**GIVEN INSTRUCTION:** Scale the part of the data that opens at the very start and closes with the line containing "Accept All Cookies (462, 637)" (both ends included). Rewrite every line of that part, including the requests, multiplying each coordinate in the answers by 0.55 and rounding to whole numbers with halves rounded up.
**** RECORDED INFORMATION
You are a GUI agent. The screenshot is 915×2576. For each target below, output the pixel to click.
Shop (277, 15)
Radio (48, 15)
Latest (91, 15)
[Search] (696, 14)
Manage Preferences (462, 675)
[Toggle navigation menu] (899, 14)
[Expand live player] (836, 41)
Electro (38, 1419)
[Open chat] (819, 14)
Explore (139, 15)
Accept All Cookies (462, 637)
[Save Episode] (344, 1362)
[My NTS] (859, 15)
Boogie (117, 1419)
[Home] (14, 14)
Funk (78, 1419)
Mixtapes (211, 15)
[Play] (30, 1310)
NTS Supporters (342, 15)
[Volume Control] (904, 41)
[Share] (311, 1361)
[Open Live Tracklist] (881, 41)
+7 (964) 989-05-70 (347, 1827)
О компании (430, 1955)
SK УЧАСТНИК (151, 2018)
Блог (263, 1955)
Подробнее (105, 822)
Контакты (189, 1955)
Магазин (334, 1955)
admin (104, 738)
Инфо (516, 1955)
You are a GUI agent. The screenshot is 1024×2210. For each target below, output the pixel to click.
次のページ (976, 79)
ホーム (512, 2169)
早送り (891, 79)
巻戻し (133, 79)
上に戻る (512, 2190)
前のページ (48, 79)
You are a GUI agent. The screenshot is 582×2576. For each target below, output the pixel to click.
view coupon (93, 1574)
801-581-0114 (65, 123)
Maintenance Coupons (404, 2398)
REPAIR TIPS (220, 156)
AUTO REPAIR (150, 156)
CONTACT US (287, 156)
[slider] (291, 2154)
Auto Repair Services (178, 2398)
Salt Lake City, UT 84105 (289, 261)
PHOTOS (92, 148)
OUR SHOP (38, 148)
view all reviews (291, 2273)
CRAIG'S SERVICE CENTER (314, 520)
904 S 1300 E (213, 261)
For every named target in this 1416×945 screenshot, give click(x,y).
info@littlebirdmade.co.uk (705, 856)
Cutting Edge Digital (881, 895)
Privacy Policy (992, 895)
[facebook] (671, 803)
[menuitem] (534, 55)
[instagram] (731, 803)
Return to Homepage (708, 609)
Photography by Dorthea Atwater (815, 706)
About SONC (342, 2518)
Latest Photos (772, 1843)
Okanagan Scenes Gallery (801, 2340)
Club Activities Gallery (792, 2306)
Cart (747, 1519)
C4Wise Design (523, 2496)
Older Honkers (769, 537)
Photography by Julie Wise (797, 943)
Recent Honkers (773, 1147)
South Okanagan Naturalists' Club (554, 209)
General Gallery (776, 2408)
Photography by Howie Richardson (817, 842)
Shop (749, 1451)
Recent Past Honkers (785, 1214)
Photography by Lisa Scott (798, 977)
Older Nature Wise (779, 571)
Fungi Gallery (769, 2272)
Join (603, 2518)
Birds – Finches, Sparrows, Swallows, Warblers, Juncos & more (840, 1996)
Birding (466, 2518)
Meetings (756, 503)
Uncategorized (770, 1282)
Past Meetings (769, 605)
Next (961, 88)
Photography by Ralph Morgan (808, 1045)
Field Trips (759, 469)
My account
********
**COMPLETE ANSWER:**
You are a GUI agent. The screenshot is 915×2576. For each target below, output the pixel to click.
Shop (152, 8)
Radio (26, 8)
Latest (50, 8)
[Search] (383, 8)
Manage Preferences (254, 371)
[Toggle navigation menu] (494, 8)
[Expand live player] (460, 23)
Electro (21, 780)
[Open chat] (450, 8)
Explore (76, 8)
Accept All Cookies (254, 350)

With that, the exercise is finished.